Johnny Li, Saksham Consul, Eda Zhou, James Wong, Naila Farooqui, Yuxin Ye, Nithyashree Manohar, Zhuxiaona Wei, Tian Wu, Ben Echols, Sharon Zhou, Gregory Diamos

Outline

This paper experimentally demonstrates that the conventional understanding of hallucinations in large-scale language models (LLMs)—a balancing issue between creativity and realism—is in fact inaccurate. Through experiments on memorizing large random digit datasets and theoretical models, we demonstrate that hallucinations in LLMs occur when the training loss exceeds a certain threshold and are a common phenomenon in internet-scale data training.

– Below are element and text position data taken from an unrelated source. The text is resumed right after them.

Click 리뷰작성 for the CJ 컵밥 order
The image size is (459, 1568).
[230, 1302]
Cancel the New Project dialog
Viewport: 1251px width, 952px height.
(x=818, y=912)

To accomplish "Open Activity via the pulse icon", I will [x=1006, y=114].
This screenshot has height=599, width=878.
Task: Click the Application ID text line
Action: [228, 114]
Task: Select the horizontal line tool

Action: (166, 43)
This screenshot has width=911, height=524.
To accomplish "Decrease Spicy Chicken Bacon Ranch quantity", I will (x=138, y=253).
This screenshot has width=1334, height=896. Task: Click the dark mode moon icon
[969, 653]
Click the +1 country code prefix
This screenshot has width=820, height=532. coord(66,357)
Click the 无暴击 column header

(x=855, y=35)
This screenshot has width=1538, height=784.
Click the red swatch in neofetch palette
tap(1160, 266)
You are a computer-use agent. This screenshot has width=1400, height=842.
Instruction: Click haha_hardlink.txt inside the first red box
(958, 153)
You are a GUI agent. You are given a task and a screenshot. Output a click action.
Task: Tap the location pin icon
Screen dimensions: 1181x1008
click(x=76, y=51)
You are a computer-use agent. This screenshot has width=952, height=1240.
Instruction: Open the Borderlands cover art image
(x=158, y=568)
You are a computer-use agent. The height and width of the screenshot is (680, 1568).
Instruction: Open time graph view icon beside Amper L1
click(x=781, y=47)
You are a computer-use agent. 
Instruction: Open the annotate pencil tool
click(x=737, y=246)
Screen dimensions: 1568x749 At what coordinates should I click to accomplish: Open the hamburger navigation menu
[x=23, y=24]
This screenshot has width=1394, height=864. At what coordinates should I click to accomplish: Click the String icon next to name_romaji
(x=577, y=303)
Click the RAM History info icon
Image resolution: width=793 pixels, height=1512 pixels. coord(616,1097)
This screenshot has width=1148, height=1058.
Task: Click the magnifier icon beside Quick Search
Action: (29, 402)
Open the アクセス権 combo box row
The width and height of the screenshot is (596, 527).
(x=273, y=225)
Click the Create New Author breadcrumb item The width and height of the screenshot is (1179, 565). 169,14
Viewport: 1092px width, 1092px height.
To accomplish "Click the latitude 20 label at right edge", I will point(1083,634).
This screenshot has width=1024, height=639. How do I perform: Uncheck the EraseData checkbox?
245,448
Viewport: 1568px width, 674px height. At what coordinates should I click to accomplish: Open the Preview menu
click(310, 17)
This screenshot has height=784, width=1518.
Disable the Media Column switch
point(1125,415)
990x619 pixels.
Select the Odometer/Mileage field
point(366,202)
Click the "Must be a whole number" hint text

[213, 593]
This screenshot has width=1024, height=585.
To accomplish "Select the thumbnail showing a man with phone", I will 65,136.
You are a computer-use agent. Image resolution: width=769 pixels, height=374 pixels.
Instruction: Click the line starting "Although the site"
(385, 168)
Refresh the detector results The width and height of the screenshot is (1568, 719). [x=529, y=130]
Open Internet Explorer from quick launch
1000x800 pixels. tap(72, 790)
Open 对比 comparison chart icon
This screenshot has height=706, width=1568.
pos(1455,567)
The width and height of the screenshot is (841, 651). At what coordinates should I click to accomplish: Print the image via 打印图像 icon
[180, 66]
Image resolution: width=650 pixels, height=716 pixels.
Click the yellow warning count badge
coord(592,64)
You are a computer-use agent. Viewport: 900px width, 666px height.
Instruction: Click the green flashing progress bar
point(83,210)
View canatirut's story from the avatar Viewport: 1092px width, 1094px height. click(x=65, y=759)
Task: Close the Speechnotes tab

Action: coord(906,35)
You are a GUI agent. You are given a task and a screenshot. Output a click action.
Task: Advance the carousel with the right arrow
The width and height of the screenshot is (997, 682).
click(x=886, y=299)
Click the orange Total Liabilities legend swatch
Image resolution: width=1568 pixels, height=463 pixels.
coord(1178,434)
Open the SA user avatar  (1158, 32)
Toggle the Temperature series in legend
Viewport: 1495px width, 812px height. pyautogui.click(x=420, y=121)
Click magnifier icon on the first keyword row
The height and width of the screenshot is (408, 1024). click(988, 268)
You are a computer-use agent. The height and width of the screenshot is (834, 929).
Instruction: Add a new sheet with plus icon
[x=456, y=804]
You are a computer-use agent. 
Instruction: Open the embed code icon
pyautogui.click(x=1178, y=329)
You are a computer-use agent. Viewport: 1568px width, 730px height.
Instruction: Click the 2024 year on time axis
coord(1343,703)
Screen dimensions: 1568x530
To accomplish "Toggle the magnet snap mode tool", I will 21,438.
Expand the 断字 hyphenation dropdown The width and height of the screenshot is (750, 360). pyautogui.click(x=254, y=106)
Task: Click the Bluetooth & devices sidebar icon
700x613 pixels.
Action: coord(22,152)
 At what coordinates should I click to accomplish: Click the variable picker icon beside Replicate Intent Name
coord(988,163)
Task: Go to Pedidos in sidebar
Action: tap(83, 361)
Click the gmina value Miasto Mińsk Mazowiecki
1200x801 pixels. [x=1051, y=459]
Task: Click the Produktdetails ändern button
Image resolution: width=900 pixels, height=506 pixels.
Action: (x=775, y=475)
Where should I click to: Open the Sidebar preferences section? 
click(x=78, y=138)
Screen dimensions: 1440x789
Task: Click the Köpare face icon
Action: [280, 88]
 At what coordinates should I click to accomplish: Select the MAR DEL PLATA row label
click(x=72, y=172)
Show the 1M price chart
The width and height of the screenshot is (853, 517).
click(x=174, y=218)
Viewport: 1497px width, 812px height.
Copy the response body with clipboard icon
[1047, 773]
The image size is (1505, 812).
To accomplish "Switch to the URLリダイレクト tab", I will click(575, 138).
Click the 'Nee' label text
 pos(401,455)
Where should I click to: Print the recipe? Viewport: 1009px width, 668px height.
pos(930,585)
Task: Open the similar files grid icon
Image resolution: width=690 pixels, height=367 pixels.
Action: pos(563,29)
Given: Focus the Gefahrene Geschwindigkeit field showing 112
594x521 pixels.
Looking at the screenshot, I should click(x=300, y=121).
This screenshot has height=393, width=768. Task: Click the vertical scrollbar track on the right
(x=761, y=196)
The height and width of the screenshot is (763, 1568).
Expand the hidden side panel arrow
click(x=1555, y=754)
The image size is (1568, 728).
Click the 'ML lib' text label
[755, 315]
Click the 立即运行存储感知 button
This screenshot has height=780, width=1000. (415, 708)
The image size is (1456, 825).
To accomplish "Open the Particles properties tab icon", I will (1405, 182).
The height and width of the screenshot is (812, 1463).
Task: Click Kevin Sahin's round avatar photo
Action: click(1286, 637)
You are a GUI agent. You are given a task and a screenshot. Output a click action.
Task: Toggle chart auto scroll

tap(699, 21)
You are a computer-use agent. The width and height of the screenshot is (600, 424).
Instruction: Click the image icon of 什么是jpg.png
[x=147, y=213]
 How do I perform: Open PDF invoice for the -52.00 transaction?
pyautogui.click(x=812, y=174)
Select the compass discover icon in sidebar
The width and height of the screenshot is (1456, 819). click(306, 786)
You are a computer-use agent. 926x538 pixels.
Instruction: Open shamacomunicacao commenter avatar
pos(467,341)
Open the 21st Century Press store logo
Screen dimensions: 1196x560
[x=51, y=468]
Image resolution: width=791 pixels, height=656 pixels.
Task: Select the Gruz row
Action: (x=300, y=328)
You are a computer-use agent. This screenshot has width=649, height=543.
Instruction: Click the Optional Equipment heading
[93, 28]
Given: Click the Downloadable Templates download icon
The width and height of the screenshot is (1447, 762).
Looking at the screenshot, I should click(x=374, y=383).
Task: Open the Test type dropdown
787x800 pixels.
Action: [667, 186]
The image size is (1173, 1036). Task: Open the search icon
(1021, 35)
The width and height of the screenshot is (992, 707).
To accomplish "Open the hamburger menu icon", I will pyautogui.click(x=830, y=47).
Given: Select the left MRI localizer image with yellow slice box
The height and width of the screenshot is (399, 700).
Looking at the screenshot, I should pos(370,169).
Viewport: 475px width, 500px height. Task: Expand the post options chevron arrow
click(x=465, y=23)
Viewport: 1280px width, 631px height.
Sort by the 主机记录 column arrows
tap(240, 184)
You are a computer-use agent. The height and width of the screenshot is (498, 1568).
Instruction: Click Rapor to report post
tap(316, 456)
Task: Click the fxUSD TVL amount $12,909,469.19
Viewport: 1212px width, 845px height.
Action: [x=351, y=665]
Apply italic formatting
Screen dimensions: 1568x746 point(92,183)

We highlight the limitations of existing hallucination mitigation techniques (which utilize external knowledge sources) and propose a novel hallucination-reduction model, Lamini-1, which dynamically searches millions of memory experts.

Takeaways, Limitations

Takeaways: Contributed to improving the reliability of LLM by revealing inaccuracies in the existing understanding of the causes of hallucinations in LLM and proposing a new hallucination-eliminating model, Lamini-1. Presenting a novel approach to the problem of LLM hallucinations.
Limitations: Further validation of the Lamini-1 model's practical performance and scalability is needed. Further research is needed to determine whether it is effective for all types of hallucinations. Evaluation of Lamini-1's computational cost and memory requirements is also needed.